The United Arab Emirates remained the strongest performer overall in the region, placing 16th on the ease of doing business rankings. UAE, Egypt, and Oman implemented four reforms each. All three strengthened the rights of minority investors, streamlined business registration processes and made it easier for businesses to import and export goods.

Electricity, protecting minority investors

Overall, the region performs the best in the areas of paying taxes, getting electricity, and dealing with construction permits. However, some economies in the region still fall short. Libya has not implemented any reforms since the inception of Doing Business, while Iraq has improved on only four indicators.

Lebanon has made one reform to improve its business climate in the last five years and seven reforms since the first launch of the Doing Business study in 2003.

Getting credit not easy

Getting credit in the Middle East and North Africa remains harder than anywhere else in the world. The region also underperforms in the areas of trading across borders and resolving insolvency. The cost of complying with border requirements for exporting averages $442 and takes 53 hours, three and four times more than the averages among OECD high-income economies.

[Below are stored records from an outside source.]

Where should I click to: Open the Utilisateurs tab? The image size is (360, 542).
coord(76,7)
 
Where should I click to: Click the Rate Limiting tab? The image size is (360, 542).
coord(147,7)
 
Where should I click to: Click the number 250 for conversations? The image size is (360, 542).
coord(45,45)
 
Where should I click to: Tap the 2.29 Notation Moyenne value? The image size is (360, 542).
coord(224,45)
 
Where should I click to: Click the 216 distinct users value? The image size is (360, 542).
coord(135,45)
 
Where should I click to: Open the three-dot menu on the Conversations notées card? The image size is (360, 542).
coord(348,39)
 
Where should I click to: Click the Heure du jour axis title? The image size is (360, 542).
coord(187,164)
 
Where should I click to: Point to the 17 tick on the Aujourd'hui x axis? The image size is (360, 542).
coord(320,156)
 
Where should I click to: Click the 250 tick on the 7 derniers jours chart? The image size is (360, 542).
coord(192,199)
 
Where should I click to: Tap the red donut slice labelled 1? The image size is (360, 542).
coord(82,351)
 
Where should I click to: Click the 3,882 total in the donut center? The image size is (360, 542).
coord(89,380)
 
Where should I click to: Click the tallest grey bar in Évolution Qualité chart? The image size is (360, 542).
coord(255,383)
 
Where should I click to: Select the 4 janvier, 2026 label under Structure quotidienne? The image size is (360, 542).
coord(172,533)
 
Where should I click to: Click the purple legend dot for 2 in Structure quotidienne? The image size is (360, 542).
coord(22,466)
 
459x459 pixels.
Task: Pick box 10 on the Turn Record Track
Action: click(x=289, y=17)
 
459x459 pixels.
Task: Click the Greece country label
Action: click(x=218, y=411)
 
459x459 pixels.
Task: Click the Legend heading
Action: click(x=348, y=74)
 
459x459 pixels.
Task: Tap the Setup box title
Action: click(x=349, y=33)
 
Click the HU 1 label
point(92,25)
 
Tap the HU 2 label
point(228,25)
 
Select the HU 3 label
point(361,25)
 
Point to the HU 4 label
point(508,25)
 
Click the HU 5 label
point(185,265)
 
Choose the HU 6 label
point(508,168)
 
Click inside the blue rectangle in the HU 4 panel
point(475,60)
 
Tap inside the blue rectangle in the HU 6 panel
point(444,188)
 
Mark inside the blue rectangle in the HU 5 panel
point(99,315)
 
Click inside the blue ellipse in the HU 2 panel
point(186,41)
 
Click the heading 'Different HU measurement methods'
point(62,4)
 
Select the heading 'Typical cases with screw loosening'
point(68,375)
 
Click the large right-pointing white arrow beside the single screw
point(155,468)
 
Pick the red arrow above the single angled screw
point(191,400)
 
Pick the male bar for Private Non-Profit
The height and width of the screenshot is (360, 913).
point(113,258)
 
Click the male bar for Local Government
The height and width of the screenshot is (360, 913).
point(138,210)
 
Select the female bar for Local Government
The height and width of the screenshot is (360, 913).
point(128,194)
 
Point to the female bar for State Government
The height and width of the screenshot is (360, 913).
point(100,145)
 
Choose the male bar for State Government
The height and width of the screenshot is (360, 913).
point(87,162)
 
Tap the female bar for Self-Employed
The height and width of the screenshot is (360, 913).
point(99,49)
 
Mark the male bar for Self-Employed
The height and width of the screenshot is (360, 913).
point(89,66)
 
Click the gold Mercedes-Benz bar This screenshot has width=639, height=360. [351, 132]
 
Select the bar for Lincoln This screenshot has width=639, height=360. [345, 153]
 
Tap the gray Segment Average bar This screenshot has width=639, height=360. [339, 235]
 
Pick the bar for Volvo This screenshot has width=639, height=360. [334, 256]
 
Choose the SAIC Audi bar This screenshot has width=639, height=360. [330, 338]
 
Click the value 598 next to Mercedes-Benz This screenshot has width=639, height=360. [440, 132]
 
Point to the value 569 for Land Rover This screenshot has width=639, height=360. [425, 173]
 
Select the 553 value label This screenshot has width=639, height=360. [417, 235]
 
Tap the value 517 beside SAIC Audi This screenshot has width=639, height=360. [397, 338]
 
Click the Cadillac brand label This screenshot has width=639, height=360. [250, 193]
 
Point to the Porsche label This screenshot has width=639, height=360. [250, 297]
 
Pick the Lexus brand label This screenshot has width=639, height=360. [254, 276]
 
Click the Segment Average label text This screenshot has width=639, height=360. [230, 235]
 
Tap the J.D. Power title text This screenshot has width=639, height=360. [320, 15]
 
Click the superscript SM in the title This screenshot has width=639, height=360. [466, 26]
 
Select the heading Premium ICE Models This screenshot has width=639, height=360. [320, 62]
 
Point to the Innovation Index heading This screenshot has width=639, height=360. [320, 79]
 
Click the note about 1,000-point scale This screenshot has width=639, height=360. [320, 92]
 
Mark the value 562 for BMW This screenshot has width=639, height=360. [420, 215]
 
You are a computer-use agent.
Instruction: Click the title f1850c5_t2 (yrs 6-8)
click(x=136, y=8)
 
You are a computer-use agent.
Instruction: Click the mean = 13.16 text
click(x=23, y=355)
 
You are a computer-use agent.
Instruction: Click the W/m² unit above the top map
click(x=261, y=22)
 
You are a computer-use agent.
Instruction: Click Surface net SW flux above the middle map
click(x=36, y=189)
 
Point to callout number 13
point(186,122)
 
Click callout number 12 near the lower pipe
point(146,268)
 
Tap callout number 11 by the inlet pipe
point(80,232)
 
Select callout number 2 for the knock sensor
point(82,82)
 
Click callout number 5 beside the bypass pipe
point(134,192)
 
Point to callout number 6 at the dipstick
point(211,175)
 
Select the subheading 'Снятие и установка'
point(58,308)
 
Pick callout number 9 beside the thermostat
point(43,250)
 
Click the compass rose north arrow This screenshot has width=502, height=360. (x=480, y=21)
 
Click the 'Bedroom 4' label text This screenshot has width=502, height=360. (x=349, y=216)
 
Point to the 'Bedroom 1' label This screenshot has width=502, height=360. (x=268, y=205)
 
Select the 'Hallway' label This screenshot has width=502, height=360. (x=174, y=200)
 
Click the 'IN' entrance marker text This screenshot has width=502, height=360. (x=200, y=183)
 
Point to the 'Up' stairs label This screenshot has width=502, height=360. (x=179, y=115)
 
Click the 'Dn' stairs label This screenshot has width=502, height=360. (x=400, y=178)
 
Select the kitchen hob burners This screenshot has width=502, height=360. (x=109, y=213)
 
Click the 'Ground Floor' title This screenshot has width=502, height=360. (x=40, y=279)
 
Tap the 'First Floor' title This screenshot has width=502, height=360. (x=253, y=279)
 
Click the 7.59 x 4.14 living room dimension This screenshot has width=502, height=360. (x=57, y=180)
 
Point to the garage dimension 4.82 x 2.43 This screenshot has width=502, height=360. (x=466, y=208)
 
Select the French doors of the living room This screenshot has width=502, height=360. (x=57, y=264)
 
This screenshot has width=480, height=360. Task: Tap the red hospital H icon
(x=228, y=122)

In bankruptcy, the average recovery rate in the region is 27 cents on the dollar, compared with 70 cents in OECD high-income ones. Doing Business finds that barriers against women are still widespread in the Middle East and North Africa, with 13 of the region’s economies imposing additional procedures for female entrepreneurs to start a business.

Global rankings

The ten economies scoring the highest on the ease of doing business rankings were New Zealand, Singapore, Hong Kong SAR China, Denmark, Republic of Korea, United States, Georgia, United Kingdom, Norway, and Sweden.

Top performers typically had online business incorporation processes, electronic tax filing platforms, and online procedures for property transfers.